아래의 모든 행을 다시 쓰되, "At what coordinates should I click to accomplish"를 "Which point should I click to accomplish"로 바꾸고 나머지는 그대로 두세요.

* * * * *

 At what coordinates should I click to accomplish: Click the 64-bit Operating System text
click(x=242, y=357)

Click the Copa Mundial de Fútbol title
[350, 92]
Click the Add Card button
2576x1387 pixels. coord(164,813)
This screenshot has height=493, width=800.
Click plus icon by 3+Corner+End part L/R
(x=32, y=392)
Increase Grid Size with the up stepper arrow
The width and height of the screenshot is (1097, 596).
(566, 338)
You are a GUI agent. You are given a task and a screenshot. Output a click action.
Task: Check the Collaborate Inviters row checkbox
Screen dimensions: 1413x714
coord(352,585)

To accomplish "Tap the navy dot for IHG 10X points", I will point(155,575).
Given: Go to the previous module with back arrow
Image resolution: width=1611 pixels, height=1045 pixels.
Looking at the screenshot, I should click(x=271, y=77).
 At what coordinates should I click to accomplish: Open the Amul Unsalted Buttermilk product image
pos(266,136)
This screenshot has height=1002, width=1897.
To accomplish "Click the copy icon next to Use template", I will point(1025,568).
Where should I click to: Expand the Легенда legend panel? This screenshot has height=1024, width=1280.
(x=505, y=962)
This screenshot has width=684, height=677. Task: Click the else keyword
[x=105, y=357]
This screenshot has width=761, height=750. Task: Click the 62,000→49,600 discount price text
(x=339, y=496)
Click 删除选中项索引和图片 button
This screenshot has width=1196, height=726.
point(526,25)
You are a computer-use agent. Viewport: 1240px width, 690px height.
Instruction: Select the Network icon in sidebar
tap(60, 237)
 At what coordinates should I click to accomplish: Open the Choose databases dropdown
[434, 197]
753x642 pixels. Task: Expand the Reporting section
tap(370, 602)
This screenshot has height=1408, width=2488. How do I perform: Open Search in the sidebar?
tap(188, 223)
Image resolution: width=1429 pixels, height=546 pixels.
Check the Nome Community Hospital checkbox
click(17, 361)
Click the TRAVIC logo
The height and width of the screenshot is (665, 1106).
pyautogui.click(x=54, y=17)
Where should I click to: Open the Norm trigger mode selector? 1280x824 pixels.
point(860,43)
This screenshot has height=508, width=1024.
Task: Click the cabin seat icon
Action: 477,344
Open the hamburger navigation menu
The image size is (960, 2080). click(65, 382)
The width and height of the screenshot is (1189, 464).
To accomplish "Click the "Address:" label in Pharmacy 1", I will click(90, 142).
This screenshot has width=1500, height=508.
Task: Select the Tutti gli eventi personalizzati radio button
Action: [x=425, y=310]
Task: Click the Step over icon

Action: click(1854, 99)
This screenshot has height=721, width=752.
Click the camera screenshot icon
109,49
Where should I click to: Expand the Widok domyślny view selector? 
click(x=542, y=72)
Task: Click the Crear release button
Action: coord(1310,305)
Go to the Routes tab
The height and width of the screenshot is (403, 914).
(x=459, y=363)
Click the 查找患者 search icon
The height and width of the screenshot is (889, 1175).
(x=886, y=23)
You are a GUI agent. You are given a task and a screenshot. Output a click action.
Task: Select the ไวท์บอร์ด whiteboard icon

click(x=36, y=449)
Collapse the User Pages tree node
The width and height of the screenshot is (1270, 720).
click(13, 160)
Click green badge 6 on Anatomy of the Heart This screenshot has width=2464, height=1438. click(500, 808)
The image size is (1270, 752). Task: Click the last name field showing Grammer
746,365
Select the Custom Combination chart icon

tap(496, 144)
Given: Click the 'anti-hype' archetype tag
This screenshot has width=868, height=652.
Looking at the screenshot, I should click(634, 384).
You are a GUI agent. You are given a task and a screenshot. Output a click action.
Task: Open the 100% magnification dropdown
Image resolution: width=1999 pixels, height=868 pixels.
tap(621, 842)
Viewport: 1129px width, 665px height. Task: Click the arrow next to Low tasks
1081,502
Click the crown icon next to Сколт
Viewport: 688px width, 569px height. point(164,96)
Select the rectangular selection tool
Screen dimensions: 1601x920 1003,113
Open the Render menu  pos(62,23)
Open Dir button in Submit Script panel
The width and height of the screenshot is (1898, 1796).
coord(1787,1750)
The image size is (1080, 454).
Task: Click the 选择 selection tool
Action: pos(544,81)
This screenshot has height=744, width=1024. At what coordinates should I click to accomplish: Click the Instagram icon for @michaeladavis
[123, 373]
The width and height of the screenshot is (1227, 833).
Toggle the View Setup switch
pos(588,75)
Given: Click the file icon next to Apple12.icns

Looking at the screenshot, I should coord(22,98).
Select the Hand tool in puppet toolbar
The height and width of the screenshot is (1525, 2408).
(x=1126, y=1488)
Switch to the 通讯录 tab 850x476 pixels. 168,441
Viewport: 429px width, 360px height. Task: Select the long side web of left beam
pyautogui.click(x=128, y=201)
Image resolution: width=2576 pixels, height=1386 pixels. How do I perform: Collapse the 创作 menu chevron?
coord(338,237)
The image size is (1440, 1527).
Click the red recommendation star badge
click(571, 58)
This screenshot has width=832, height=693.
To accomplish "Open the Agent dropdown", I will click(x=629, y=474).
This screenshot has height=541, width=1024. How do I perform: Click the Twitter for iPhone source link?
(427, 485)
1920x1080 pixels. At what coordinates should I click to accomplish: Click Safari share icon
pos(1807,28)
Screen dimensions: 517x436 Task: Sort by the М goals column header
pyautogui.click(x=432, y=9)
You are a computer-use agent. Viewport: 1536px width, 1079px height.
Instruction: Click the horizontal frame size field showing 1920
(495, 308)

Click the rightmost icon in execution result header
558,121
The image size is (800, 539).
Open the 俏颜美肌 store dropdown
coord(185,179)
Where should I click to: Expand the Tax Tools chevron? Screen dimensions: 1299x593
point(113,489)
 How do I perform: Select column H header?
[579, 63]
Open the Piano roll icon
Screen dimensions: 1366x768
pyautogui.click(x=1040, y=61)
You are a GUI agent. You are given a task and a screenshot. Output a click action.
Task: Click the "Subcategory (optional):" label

* * * * *

● **완성된 결과**:
 Which point should I click to accomplish: Click the 64-bit Operating System text
click(x=242, y=357)

Click the Copa Mundial de Fútbol title
[350, 92]
Click the Add Card button
2576x1387 pixels. coord(164,813)
This screenshot has height=493, width=800.
Click plus icon by 3+Corner+End part L/R
(x=32, y=392)
Increase Grid Size with the up stepper arrow
The width and height of the screenshot is (1097, 596).
(566, 338)
You are a GUI agent. You are given a task and a screenshot. Output a click action.
Task: Check the Collaborate Inviters row checkbox
Screen dimensions: 1413x714
coord(352,585)

To accomplish "Tap the navy dot for IHG 10X points", I will point(155,575).
Given: Go to the previous module with back arrow
Image resolution: width=1611 pixels, height=1045 pixels.
Looking at the screenshot, I should click(x=271, y=77).
 Which point should I click to accomplish: Open the Amul Unsalted Buttermilk product image
pos(266,136)
This screenshot has height=1002, width=1897.
To accomplish "Click the copy icon next to Use template", I will point(1025,568).
Where should I click to: Expand the Легенда legend panel? This screenshot has height=1024, width=1280.
(x=505, y=962)
This screenshot has width=684, height=677. Task: Click the else keyword
[x=105, y=357]
This screenshot has width=761, height=750. Task: Click the 62,000→49,600 discount price text
(x=339, y=496)
Click 删除选中项索引和图片 button
This screenshot has width=1196, height=726.
point(526,25)
You are a computer-use agent. Viewport: 1240px width, 690px height.
Instruction: Select the Network icon in sidebar
tap(60, 237)
 Which point should I click to accomplish: Open the Choose databases dropdown
[434, 197]
753x642 pixels. Task: Expand the Reporting section
tap(370, 602)
This screenshot has height=1408, width=2488. How do I perform: Open Search in the sidebar?
tap(188, 223)
Image resolution: width=1429 pixels, height=546 pixels.
Check the Nome Community Hospital checkbox
click(17, 361)
Click the TRAVIC logo
The height and width of the screenshot is (665, 1106).
pyautogui.click(x=54, y=17)
Where should I click to: Open the Norm trigger mode selector? 1280x824 pixels.
point(860,43)
This screenshot has height=508, width=1024.
Task: Click the cabin seat icon
Action: 477,344
Open the hamburger navigation menu
The image size is (960, 2080). click(65, 382)
The width and height of the screenshot is (1189, 464).
To accomplish "Click the "Address:" label in Pharmacy 1", I will click(90, 142).
This screenshot has width=1500, height=508.
Task: Select the Tutti gli eventi personalizzati radio button
Action: [x=425, y=310]
Task: Click the Step over icon

Action: click(1854, 99)
This screenshot has height=721, width=752.
Click the camera screenshot icon
109,49
Where should I click to: Expand the Widok domyślny view selector? 
click(x=542, y=72)
Task: Click the Crear release button
Action: coord(1310,305)
Go to the Routes tab
The height and width of the screenshot is (403, 914).
(x=459, y=363)
Click the 查找患者 search icon
The height and width of the screenshot is (889, 1175).
(x=886, y=23)
You are a GUI agent. You are given a task and a screenshot. Output a click action.
Task: Select the ไวท์บอร์ด whiteboard icon

click(x=36, y=449)
Collapse the User Pages tree node
The width and height of the screenshot is (1270, 720).
click(13, 160)
Click green badge 6 on Anatomy of the Heart This screenshot has width=2464, height=1438. click(500, 808)
The image size is (1270, 752). Task: Click the last name field showing Grammer
746,365
Select the Custom Combination chart icon

tap(496, 144)
Given: Click the 'anti-hype' archetype tag
This screenshot has width=868, height=652.
Looking at the screenshot, I should click(634, 384).
You are a GUI agent. You are given a task and a screenshot. Output a click action.
Task: Open the 100% magnification dropdown
Image resolution: width=1999 pixels, height=868 pixels.
tap(621, 842)
Viewport: 1129px width, 665px height. Task: Click the arrow next to Low tasks
1081,502
Click the crown icon next to Сколт
Viewport: 688px width, 569px height. point(164,96)
Select the rectangular selection tool
Screen dimensions: 1601x920 1003,113
Open the Render menu  pos(62,23)
Open Dir button in Submit Script panel
The width and height of the screenshot is (1898, 1796).
coord(1787,1750)
The image size is (1080, 454).
Task: Click the 选择 selection tool
Action: pos(544,81)
This screenshot has height=744, width=1024. Which point should I click to accomplish: Click the Instagram icon for @michaeladavis
[123, 373]
The width and height of the screenshot is (1227, 833).
Toggle the View Setup switch
pos(588,75)
Given: Click the file icon next to Apple12.icns

Looking at the screenshot, I should coord(22,98).
Select the Hand tool in puppet toolbar
The height and width of the screenshot is (1525, 2408).
(x=1126, y=1488)
Switch to the 通讯录 tab 850x476 pixels. 168,441
Viewport: 429px width, 360px height. Task: Select the long side web of left beam
pyautogui.click(x=128, y=201)
Image resolution: width=2576 pixels, height=1386 pixels. How do I perform: Collapse the 创作 menu chevron?
coord(338,237)
The image size is (1440, 1527).
Click the red recommendation star badge
click(571, 58)
This screenshot has width=832, height=693.
To accomplish "Open the Agent dropdown", I will click(x=629, y=474).
This screenshot has height=541, width=1024. How do I perform: Click the Twitter for iPhone source link?
(427, 485)
1920x1080 pixels. Which point should I click to accomplish: Click Safari share icon
pos(1807,28)
Screen dimensions: 517x436 Task: Sort by the М goals column header
pyautogui.click(x=432, y=9)
You are a computer-use agent. Viewport: 1536px width, 1079px height.
Instruction: Click the horizontal frame size field showing 1920
(495, 308)

Click the rightmost icon in execution result header
558,121
The image size is (800, 539).
Open the 俏颜美肌 store dropdown
coord(185,179)
Where should I click to: Expand the Tax Tools chevron? Screen dimensions: 1299x593
point(113,489)
 How do I perform: Select column H header?
[579, 63]
Open the Piano roll icon
Screen dimensions: 1366x768
pyautogui.click(x=1040, y=61)
You are a GUI agent. You are given a task and a screenshot. Output a click action.
Task: Click the "Subcategory (optional):" label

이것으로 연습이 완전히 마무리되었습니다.